Repeat every line that appears below, with nothing altered.

BEGIN

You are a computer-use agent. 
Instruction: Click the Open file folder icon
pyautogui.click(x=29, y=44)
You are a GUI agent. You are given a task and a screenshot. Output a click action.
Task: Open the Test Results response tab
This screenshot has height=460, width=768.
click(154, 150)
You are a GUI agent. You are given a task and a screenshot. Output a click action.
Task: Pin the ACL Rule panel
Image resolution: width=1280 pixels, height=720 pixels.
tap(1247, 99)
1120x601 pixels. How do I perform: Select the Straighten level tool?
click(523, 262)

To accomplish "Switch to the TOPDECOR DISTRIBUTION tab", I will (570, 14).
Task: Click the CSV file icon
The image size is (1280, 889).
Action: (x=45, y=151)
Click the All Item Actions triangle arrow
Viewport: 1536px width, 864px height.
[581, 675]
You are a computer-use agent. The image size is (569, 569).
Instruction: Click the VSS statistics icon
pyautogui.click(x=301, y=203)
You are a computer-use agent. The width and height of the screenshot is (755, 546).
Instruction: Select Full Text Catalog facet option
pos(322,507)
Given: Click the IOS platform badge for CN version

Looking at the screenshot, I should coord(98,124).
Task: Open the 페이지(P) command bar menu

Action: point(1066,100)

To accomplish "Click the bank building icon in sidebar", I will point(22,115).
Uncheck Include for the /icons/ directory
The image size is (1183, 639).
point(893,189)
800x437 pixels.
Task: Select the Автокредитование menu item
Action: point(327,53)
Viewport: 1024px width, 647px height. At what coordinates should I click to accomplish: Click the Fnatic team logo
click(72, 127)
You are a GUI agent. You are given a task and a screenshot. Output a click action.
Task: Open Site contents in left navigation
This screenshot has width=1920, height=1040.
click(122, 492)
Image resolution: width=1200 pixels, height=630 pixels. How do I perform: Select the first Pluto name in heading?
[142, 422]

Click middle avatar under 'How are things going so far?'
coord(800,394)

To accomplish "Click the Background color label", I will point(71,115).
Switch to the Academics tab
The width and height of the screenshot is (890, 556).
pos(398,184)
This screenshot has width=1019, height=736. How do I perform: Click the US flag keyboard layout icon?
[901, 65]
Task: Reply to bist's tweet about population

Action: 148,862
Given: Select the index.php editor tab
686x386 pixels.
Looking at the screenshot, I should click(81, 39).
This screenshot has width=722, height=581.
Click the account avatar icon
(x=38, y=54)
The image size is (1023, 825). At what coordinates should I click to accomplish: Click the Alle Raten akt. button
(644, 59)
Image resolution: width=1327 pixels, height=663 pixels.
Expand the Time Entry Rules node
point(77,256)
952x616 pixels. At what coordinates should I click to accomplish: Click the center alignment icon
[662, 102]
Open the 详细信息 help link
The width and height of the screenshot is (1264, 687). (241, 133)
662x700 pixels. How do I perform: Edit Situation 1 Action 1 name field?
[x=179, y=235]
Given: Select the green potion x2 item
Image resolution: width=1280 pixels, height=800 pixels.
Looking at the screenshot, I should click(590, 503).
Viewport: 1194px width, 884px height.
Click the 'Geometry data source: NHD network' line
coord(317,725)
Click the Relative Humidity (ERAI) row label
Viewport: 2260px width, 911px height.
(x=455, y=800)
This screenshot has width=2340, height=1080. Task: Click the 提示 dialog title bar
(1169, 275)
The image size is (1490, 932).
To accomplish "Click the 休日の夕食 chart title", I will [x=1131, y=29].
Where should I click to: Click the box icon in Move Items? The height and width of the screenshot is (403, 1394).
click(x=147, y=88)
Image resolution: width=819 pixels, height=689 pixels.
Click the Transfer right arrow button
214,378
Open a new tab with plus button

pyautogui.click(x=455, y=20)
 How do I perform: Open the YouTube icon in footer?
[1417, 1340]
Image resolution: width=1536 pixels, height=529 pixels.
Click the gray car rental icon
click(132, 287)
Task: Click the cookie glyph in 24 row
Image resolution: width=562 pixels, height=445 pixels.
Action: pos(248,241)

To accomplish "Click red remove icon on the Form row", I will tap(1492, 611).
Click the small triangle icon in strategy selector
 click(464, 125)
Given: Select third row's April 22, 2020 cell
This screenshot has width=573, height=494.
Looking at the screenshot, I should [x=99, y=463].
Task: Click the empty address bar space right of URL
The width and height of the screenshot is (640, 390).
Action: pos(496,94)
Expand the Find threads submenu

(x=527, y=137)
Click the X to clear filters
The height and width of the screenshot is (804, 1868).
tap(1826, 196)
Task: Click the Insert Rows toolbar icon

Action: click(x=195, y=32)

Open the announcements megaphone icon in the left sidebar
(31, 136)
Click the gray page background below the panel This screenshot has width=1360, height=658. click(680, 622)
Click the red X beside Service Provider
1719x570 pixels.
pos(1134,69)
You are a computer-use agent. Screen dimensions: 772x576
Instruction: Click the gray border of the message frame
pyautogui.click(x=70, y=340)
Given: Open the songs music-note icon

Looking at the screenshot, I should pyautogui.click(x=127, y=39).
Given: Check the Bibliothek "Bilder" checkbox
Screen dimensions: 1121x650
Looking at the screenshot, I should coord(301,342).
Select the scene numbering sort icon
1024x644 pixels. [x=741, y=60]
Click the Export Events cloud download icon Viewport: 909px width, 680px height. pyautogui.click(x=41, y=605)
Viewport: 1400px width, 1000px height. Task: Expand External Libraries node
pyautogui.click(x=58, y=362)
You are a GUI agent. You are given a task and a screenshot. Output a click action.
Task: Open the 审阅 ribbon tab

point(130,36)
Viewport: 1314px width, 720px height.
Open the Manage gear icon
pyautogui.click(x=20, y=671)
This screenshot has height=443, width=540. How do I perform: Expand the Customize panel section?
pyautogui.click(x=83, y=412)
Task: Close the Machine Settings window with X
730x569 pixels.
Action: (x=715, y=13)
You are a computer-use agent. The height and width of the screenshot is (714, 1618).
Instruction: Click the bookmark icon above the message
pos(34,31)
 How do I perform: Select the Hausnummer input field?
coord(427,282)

END

Exercise output:
You are a computer-use agent. 
Instruction: Click the Open file folder icon
pyautogui.click(x=29, y=44)
You are a GUI agent. You are given a task and a screenshot. Output a click action.
Task: Open the Test Results response tab
This screenshot has height=460, width=768.
click(154, 150)
You are a GUI agent. You are given a task and a screenshot. Output a click action.
Task: Pin the ACL Rule panel
Image resolution: width=1280 pixels, height=720 pixels.
tap(1247, 99)
1120x601 pixels. How do I perform: Select the Straighten level tool?
click(523, 262)

To accomplish "Switch to the TOPDECOR DISTRIBUTION tab", I will (570, 14).
Task: Click the CSV file icon
The image size is (1280, 889).
Action: (x=45, y=151)
Click the All Item Actions triangle arrow
Viewport: 1536px width, 864px height.
[581, 675]
You are a computer-use agent. The image size is (569, 569).
Instruction: Click the VSS statistics icon
pyautogui.click(x=301, y=203)
You are a computer-use agent. The width and height of the screenshot is (755, 546).
Instruction: Select Full Text Catalog facet option
pos(322,507)
Given: Click the IOS platform badge for CN version

Looking at the screenshot, I should coord(98,124).
Task: Open the 페이지(P) command bar menu

Action: point(1066,100)

To accomplish "Click the bank building icon in sidebar", I will point(22,115).
Uncheck Include for the /icons/ directory
The image size is (1183, 639).
point(893,189)
800x437 pixels.
Task: Select the Автокредитование menu item
Action: point(327,53)
Viewport: 1024px width, 647px height. At what coordinates should I click to accomplish: Click the Fnatic team logo
click(72, 127)
You are a GUI agent. You are given a task and a screenshot. Output a click action.
Task: Open Site contents in left navigation
This screenshot has width=1920, height=1040.
click(122, 492)
Image resolution: width=1200 pixels, height=630 pixels. How do I perform: Select the first Pluto name in heading?
[142, 422]

Click middle avatar under 'How are things going so far?'
coord(800,394)

To accomplish "Click the Background color label", I will point(71,115).
Switch to the Academics tab
The width and height of the screenshot is (890, 556).
pos(398,184)
This screenshot has width=1019, height=736. How do I perform: Click the US flag keyboard layout icon?
[901, 65]
Task: Reply to bist's tweet about population

Action: 148,862
Given: Select the index.php editor tab
686x386 pixels.
Looking at the screenshot, I should click(81, 39).
This screenshot has width=722, height=581.
Click the account avatar icon
(x=38, y=54)
The image size is (1023, 825). At what coordinates should I click to accomplish: Click the Alle Raten akt. button
(644, 59)
Image resolution: width=1327 pixels, height=663 pixels.
Expand the Time Entry Rules node
point(77,256)
952x616 pixels. At what coordinates should I click to accomplish: Click the center alignment icon
[662, 102]
Open the 详细信息 help link
The width and height of the screenshot is (1264, 687). (241, 133)
662x700 pixels. How do I perform: Edit Situation 1 Action 1 name field?
[x=179, y=235]
Given: Select the green potion x2 item
Image resolution: width=1280 pixels, height=800 pixels.
Looking at the screenshot, I should click(590, 503).
Viewport: 1194px width, 884px height.
Click the 'Geometry data source: NHD network' line
coord(317,725)
Click the Relative Humidity (ERAI) row label
Viewport: 2260px width, 911px height.
(x=455, y=800)
This screenshot has width=2340, height=1080. Task: Click the 提示 dialog title bar
(1169, 275)
The image size is (1490, 932).
To accomplish "Click the 休日の夕食 chart title", I will [x=1131, y=29].
Where should I click to: Click the box icon in Move Items? The height and width of the screenshot is (403, 1394).
click(x=147, y=88)
Image resolution: width=819 pixels, height=689 pixels.
Click the Transfer right arrow button
214,378
Open a new tab with plus button

pyautogui.click(x=455, y=20)
 How do I perform: Open the YouTube icon in footer?
[1417, 1340]
Image resolution: width=1536 pixels, height=529 pixels.
Click the gray car rental icon
click(132, 287)
Task: Click the cookie glyph in 24 row
Image resolution: width=562 pixels, height=445 pixels.
Action: pos(248,241)

To accomplish "Click red remove icon on the Form row", I will tap(1492, 611).
Click the small triangle icon in strategy selector
 click(464, 125)
Given: Select third row's April 22, 2020 cell
This screenshot has width=573, height=494.
Looking at the screenshot, I should [x=99, y=463].
Task: Click the empty address bar space right of URL
The width and height of the screenshot is (640, 390).
Action: pos(496,94)
Expand the Find threads submenu

(x=527, y=137)
Click the X to clear filters
The height and width of the screenshot is (804, 1868).
tap(1826, 196)
Task: Click the Insert Rows toolbar icon

Action: click(x=195, y=32)

Open the announcements megaphone icon in the left sidebar
(31, 136)
Click the gray page background below the panel This screenshot has width=1360, height=658. click(680, 622)
Click the red X beside Service Provider
1719x570 pixels.
pos(1134,69)
You are a computer-use agent. Screen dimensions: 772x576
Instruction: Click the gray border of the message frame
pyautogui.click(x=70, y=340)
Given: Open the songs music-note icon

Looking at the screenshot, I should pyautogui.click(x=127, y=39).
Given: Check the Bibliothek "Bilder" checkbox
Screen dimensions: 1121x650
Looking at the screenshot, I should coord(301,342).
Select the scene numbering sort icon
1024x644 pixels. [x=741, y=60]
Click the Export Events cloud download icon Viewport: 909px width, 680px height. pyautogui.click(x=41, y=605)
Viewport: 1400px width, 1000px height. Task: Expand External Libraries node
pyautogui.click(x=58, y=362)
You are a GUI agent. You are given a task and a screenshot. Output a click action.
Task: Open the 审阅 ribbon tab

point(130,36)
Viewport: 1314px width, 720px height.
Open the Manage gear icon
pyautogui.click(x=20, y=671)
This screenshot has height=443, width=540. How do I perform: Expand the Customize panel section?
pyautogui.click(x=83, y=412)
Task: Close the Machine Settings window with X
730x569 pixels.
Action: (x=715, y=13)
You are a computer-use agent. The height and width of the screenshot is (714, 1618).
Instruction: Click the bookmark icon above the message
pos(34,31)
 How do I perform: Select the Hausnummer input field?
coord(427,282)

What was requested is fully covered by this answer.